• Goal of the exercise
In the entries below, rescale the stretch from the start through the line containing "coord(679,186)" by writing those lines out again, requests included, with every coordinate in the answers multiplied by 2.5 and rounded to a whole number, halves rounded up. Leave the pictures out of your answer.

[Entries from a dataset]
* * * *

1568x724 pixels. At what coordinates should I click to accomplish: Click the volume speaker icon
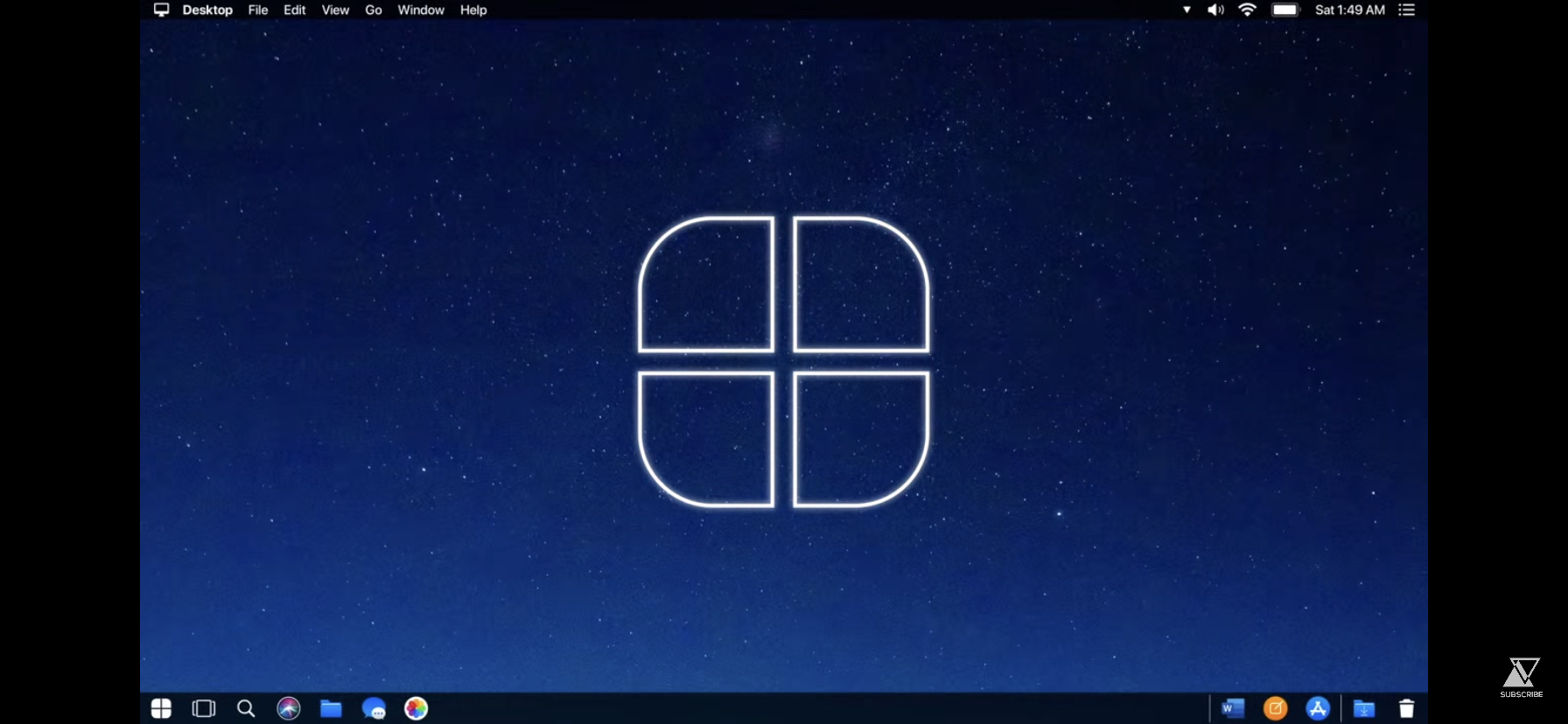1215,10
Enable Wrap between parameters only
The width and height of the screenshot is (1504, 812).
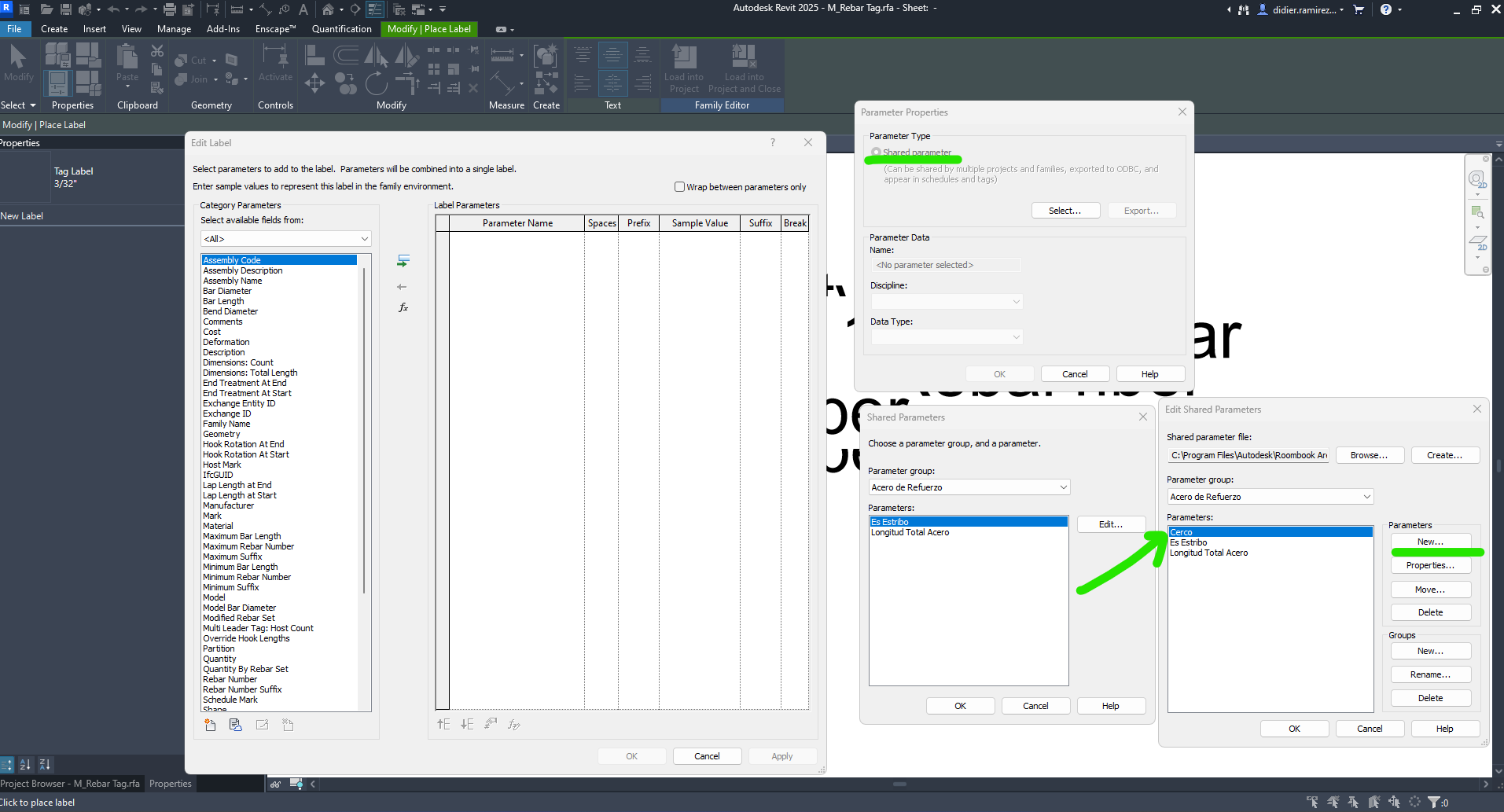coord(679,186)
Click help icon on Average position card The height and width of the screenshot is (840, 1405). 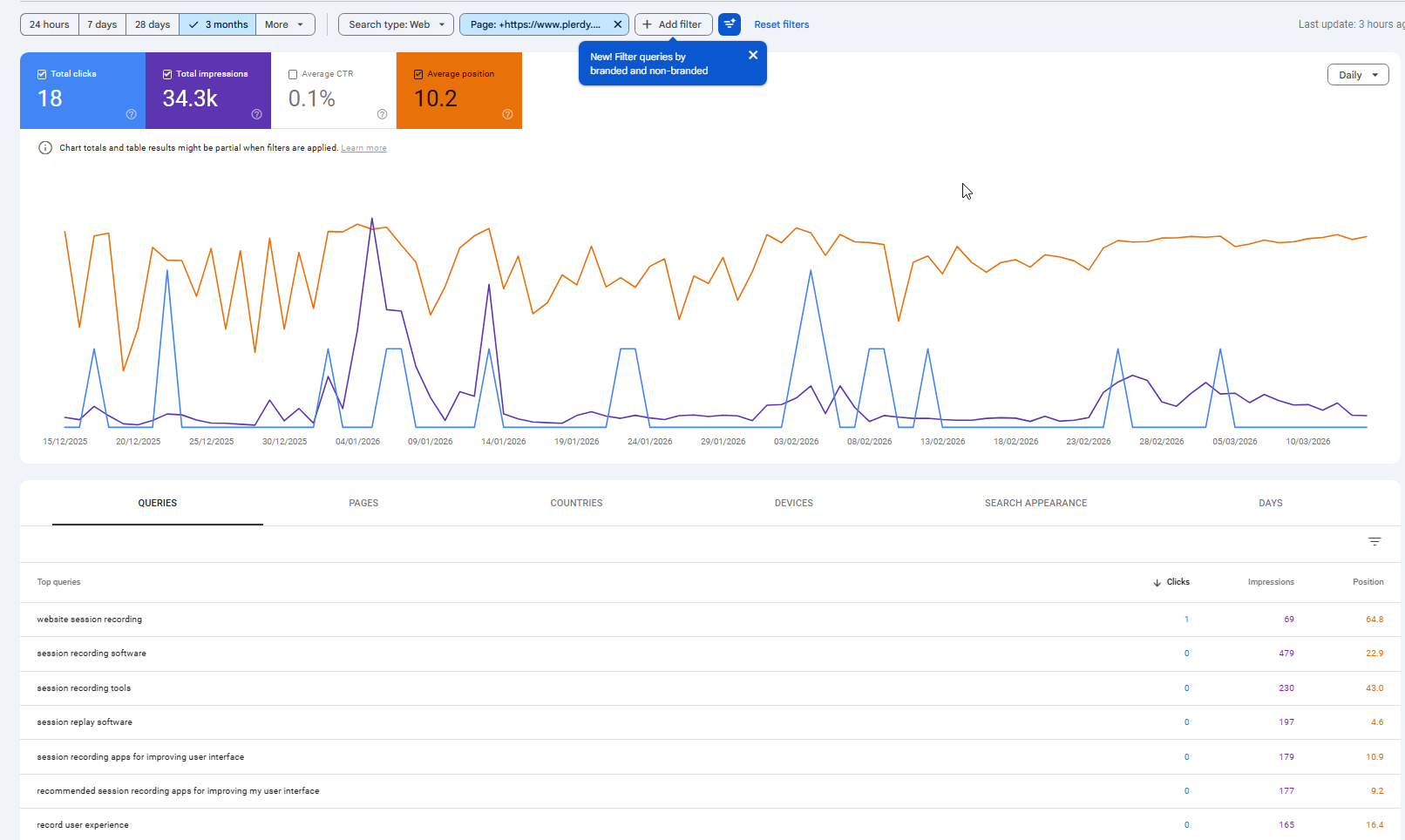tap(507, 114)
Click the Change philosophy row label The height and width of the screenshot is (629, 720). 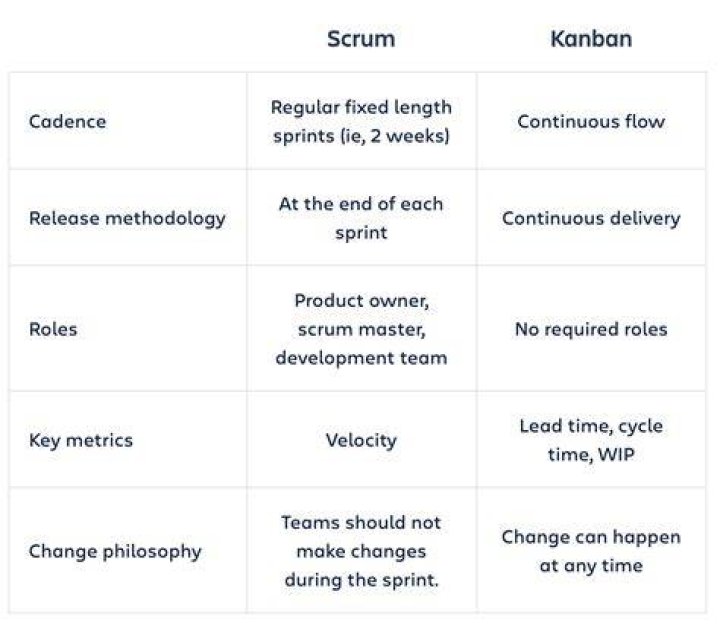(x=115, y=551)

* * * *

• Exercise response
1568x724 pixels. At what coordinates should I click to accomplish: Click the volume speaker icon
3038,25
Enable Wrap between parameters only
The width and height of the screenshot is (1504, 812).
coord(1698,465)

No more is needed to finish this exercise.